What LLM observability means
LLM observability is not the same as general application monitoring. Standard APM tools track HTTP status codes and response times. LLM observability adds a layer specific to model traffic: token counts, per-model cost, prompt and completion metadata, cache behavior, and refusal or safety-filter outcomes. Because a single app might call several different models across several providers, LLM observability also needs to break results down by model and by route, not just by endpoint. Good LLM observability answers questions like the ones below.
- Which model is driving the most spend this week?
- Did latency spike after a provider changed something upstream?
- What fraction of requests are being served from cache instead of billed as a fresh call?
- Which route has the highest error or refusal rate, and since when?
Key metrics to track
A working LLM observability setup should capture the following, at minimum. Tracking these together, rather than in separate dashboards per provider, is what turns raw logs into usable LLM observability.
- Latency: time to first token and total completion time, per model and per route.
- Token usage: input and output tokens per request, aggregated by model, user, or API key.
- Cost: dollar cost per request, rolled up by model, team, or project.
- Error and refusal rates: failed calls, timeouts, and model refusals as a share of total traffic.
- Cache hit rate: the percentage of requests served from cache rather than sent to a provider.
- Per-model and per-route breakdowns: the same metrics above, segmented so you can compare models or endpoints directly.
- Traces: a request-level record that links a single call to its model, provider, latency, token count, and outcome, so any individual request can be inspected after the fact.

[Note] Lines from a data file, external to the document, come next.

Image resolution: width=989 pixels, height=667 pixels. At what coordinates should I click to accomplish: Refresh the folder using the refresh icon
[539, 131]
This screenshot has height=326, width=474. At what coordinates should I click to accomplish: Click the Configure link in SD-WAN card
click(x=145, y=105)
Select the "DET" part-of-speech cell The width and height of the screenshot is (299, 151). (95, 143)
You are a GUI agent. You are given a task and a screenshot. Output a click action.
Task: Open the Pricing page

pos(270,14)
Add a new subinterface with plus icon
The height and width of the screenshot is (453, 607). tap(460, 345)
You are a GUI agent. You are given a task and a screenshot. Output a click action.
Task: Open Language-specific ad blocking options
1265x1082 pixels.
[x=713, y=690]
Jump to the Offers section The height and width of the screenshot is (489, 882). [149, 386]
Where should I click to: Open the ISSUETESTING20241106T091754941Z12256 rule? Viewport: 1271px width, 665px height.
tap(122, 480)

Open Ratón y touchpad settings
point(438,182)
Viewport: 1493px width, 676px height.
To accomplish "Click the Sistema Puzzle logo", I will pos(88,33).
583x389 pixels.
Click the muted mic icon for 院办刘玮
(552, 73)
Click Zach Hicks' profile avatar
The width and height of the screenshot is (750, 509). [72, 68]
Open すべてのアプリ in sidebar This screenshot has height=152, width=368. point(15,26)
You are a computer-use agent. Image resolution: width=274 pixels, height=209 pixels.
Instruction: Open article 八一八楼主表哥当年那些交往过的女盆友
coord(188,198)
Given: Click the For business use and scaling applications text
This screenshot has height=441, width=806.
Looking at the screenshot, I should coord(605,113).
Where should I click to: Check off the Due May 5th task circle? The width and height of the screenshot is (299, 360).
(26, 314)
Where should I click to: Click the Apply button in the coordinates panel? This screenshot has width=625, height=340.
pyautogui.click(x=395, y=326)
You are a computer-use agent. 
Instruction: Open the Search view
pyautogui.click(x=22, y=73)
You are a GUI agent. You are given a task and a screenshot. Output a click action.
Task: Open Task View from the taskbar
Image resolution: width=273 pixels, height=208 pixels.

How a gateway makes observability possible
The hard part of LLM observability is usually not deciding what to measure. It is collecting consistent data across multiple providers and models without adding logging code to every call site. A gateway solves this by sitting between your application and every model provider. Instead of calling OpenAI, Anthropic, or another provider directly from each service, your application sends every request to one OpenAI-compatible base_url. See /docs/openai-compatible for the exact configuration. The gateway then routes the call to the right provider and model behind the scenes. Because every request passes through that single point, the gateway can record latency, token counts, cost, and outcome for each call in one consistent format, regardless of which provider served it. That consistency is what makes per-model and per-route breakdowns possible without per-provider integration work. NextModel's gateway captures this data for every request that goes through it, so LLM observability is available by default rather than something you build on top of application code.
Observability and provenance
LLM observability tells you what happened: latency, cost, and outcome for each request. Provenance goes a step further and establishes that a record of a call is authentic and has not been altered after the fact. NextModel pairs observability with auditable receipts: because all traffic passes through one gateway, each call can produce a verifiable record tied to the model, provider, and result. For details on how these receipts work, see /ai-provenance. Together, observability and provenance answer two different but related questions. Observability tells a team what is happening across their LLM traffic right now. Provenance lets anyone verify, later, that a specific call happened exactly as recorded.
FAQ
Is LLM observability the same as logging? No. Logging captures raw request and response data. LLM observability structures that data into metrics like latency, cost, and error rate, broken down by model and route, so it can be monitored and queried over time. Do I need a gateway for LLM observability? Not strictly, but without one you need to add token, cost, and latency tracking separately for each provider and model you call. A gateway centralizes that work at a single base_url. What is the difference between LLM observability and AI observability? AI observability is the broader term covering any AI system, including traditional ML models. LLM observability is the subset focused specifically on large language model traffic: prompts, completions, tokens, and model-specific costs. Can LLM observability data double as an audit trail? Observability data on its own is a record, not proof. Pairing it with provenance, as NextModel does through its receipts, adds verifiability so the record can be trusted after the fact, not just used for internal monitoring.